Investigations were made into the characteristics and sources of the material; pipeline filtering; sensors for particles in the gas flow; gas quality controls; gas, water, and powder testing; and powder removal, handling, and disposal.
It was found that considerable work had been done on the cause of the problem and treatments for it, but that the information mainly resided with corrosion engineers, research labs, and commercial vendors of black-powder control products such as filters, biocides, pigging, and chemical laboratories.
More knowledge was needed in the operations, gas control, maintenance, management, and tariff portions of the companies. The problem is too broad to be controlled by a few corrosion people in a company when many others have influence on the factors that control black-powder formation.
SGA sponsored a Black Powder Round Table in Houston in May 1997 where SwRI presented findings to date.

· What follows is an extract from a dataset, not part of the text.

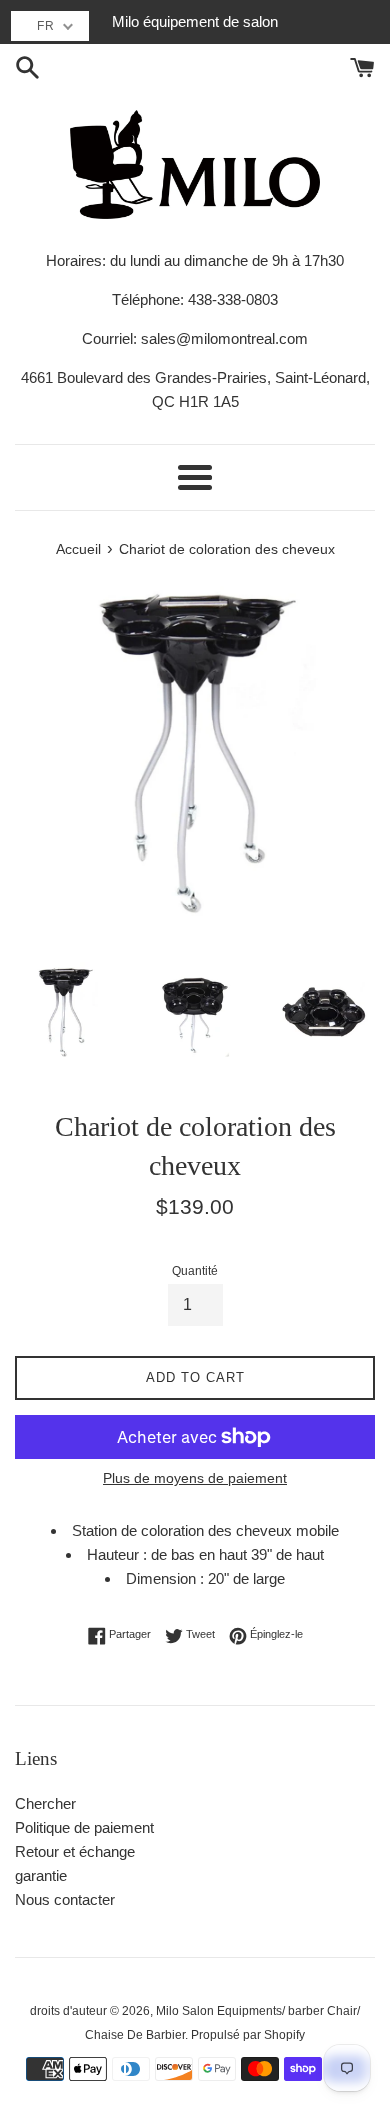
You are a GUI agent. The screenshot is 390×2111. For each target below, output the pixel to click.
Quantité (195, 1271)
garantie (41, 1875)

The data were based in large part on research already under way at SwRI on foreign-material ingestion by compressors, sponsored by SGA subsidiary Pipeline and Compressor Research Council (now the GMRC).
"Having pipeline engineers from around the country discussing black powder helped a lot in defining the problem," said Marsha Short, director of operating and member services for SGA/GMRC. "A suggestion that the problem got worse the closer the system was to Louisiana fields was rejected when a pipeline company in Michigan reported significant problems with black powder."
Although attendees to the conference were all from U.S. companies, evidence was found that the black-powder problem exists in plants and pipelines in many countries.
The research into black powder was combined with the foreign ingestion study. Facilities operated by several SGA member companies served as test sites during this research.
The complete report is available at no charge from the Gas Machinery Research Council's home page, www.gmrc.org, and at SwRI's web site, www.swri.edu.